La vie courante pourrait sans mal être ponctuée de la conversation anodine suivante:
"Salut, comment siboules-tu ?"
"Pas mal et toi ?"
"Ca siboule bien."
Une petite forme pourrait ainsi être une siboulette, ce qui aurait finalement une logique en dressant un parralèle avec l'homophone, rappelant ainsi l'aspect légumineux de notre forme. On évitera par contre de changer la ciboulette pour de la tompante, car sinon on y comprendra plus à la longue.
Je doute que "sibouler" et "rupautir" ne remplacent un jour leurs synonymes, voire même qu'ils passent dans le langage courant. Mais qu'importe, là n'est pas la question (quoi que si vous me demandez comment je siboule la prochaine fois, ça me fera sans aucun doute plaisir, siboulette ou pas). Le fait est que ces mots n'ont pas moins le droit d'exister que les autres. Certains existent d'ailleurs... mais dans d'autres langages. D'autres n'ont même pas cette chance et attendent que quelqu'un en mal d'inspiration les nomme. Il en est ainsi de Sowenga, qui est non seulement né mot, mais a en plus acquis la distinction honorifique de "nom propre".

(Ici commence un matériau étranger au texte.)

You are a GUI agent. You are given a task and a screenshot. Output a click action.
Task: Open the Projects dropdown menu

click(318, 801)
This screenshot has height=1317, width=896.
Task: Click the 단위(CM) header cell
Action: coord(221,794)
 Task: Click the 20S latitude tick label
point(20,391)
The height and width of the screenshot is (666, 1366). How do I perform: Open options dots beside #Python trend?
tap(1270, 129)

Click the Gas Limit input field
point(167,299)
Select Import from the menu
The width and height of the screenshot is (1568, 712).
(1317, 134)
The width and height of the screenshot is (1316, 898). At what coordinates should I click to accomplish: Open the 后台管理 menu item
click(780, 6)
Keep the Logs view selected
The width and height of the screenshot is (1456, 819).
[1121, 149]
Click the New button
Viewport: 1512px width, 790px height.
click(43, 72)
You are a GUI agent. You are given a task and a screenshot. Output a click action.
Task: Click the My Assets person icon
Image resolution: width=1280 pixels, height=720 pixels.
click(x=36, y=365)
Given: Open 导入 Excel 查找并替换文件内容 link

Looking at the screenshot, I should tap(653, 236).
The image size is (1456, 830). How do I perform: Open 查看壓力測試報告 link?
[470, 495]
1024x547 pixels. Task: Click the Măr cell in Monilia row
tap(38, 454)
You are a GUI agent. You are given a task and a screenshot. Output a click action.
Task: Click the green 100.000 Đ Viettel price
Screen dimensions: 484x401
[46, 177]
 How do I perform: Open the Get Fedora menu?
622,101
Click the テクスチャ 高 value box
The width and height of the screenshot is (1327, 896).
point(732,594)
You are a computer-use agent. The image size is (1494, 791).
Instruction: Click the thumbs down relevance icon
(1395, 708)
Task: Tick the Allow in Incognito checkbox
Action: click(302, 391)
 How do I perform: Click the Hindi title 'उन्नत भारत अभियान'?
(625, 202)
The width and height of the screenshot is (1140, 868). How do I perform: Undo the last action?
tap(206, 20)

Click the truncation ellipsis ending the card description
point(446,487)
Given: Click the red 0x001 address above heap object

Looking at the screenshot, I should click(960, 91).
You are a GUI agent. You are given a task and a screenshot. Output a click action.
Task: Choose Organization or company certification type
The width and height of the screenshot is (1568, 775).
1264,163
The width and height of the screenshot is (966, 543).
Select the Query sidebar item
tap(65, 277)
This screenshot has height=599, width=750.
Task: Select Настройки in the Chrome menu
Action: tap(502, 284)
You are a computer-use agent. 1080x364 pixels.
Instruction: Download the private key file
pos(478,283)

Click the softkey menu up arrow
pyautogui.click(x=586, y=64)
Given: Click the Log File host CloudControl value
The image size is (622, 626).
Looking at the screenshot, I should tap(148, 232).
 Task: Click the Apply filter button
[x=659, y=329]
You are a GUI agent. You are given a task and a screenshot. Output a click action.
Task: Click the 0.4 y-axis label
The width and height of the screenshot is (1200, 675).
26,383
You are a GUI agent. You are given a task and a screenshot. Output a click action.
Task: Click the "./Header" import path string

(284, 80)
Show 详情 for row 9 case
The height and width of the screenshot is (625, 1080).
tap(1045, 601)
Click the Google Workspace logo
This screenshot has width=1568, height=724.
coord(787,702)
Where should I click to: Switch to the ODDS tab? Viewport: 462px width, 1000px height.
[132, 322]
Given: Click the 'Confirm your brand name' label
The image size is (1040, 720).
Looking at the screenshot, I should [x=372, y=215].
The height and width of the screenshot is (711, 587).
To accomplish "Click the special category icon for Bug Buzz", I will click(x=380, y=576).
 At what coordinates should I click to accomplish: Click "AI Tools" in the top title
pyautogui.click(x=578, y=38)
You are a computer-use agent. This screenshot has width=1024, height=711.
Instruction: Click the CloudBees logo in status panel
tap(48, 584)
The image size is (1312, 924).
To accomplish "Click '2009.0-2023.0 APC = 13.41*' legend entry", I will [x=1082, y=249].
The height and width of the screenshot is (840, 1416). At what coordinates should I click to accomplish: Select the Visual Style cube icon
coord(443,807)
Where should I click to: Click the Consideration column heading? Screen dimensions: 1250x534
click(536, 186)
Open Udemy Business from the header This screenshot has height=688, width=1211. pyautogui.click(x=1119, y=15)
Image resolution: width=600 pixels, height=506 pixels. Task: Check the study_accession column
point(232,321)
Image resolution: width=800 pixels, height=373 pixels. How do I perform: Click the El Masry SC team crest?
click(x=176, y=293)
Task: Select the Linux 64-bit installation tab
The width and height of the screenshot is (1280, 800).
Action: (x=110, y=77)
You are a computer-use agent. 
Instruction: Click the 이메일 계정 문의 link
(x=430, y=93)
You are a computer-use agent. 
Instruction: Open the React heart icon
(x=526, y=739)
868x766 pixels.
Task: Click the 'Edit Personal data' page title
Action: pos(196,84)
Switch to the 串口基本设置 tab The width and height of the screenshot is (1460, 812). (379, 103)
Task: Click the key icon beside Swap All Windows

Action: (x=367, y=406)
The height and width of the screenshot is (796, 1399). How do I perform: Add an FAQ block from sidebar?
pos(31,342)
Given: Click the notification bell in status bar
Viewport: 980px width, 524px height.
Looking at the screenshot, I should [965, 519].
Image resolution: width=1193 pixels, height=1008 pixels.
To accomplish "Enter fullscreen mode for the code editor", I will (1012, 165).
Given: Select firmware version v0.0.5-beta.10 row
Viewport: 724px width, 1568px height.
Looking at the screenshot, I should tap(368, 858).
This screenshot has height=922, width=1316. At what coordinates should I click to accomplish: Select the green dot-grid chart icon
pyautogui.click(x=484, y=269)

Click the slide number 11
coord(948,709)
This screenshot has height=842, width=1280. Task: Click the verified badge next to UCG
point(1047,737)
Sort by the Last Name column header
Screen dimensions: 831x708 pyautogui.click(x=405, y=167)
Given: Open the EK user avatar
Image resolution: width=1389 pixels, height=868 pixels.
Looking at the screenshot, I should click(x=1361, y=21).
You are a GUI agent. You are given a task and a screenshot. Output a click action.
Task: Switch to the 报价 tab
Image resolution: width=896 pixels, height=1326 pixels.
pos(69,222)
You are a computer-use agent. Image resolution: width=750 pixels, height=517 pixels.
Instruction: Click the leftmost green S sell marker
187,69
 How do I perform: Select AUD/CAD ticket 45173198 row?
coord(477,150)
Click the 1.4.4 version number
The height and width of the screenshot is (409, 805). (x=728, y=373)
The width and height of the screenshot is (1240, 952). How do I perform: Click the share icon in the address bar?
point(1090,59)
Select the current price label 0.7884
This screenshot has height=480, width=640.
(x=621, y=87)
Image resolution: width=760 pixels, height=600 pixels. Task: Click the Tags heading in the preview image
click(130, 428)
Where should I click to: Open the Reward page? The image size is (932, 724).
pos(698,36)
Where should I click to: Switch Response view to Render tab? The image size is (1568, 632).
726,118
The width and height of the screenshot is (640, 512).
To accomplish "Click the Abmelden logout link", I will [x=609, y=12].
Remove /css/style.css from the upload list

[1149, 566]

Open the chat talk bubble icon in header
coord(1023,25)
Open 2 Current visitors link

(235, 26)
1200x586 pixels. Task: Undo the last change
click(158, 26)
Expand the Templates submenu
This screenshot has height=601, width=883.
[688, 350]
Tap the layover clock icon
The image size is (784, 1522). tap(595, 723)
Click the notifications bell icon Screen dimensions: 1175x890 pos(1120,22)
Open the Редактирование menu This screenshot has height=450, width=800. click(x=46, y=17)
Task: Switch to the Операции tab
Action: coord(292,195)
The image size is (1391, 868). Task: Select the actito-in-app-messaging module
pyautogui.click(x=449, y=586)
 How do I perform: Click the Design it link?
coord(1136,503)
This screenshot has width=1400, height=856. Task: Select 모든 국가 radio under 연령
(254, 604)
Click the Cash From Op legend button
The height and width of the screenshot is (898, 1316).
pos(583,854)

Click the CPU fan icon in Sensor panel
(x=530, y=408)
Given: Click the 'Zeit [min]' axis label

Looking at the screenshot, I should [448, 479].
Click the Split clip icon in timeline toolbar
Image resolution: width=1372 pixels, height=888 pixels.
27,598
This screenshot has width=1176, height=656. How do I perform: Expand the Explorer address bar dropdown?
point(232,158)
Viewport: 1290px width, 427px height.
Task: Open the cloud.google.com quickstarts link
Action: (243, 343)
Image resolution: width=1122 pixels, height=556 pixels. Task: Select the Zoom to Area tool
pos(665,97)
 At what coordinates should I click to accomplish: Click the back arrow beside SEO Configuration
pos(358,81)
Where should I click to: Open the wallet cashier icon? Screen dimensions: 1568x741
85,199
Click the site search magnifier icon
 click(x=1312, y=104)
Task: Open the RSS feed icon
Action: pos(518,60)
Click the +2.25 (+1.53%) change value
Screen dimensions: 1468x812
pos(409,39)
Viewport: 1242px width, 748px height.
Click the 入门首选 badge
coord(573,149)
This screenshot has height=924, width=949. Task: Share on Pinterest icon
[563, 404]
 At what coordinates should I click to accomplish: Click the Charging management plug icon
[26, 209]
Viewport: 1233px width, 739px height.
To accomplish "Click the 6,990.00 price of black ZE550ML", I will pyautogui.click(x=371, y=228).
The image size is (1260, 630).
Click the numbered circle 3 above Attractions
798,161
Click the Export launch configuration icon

Que vous le vouliez ou non, que l'académie française soit d'accord ou pas, Sowenga existe désormais parmi le langage des hommes.
NB: * du latin, "Que Sowenga soit !". Il ne s'agit pas du dernier modèle de la marque de véhicules motorisés Fiat, sans quoi je devrais percevoir des royalties, or je n'ai rien remarqué.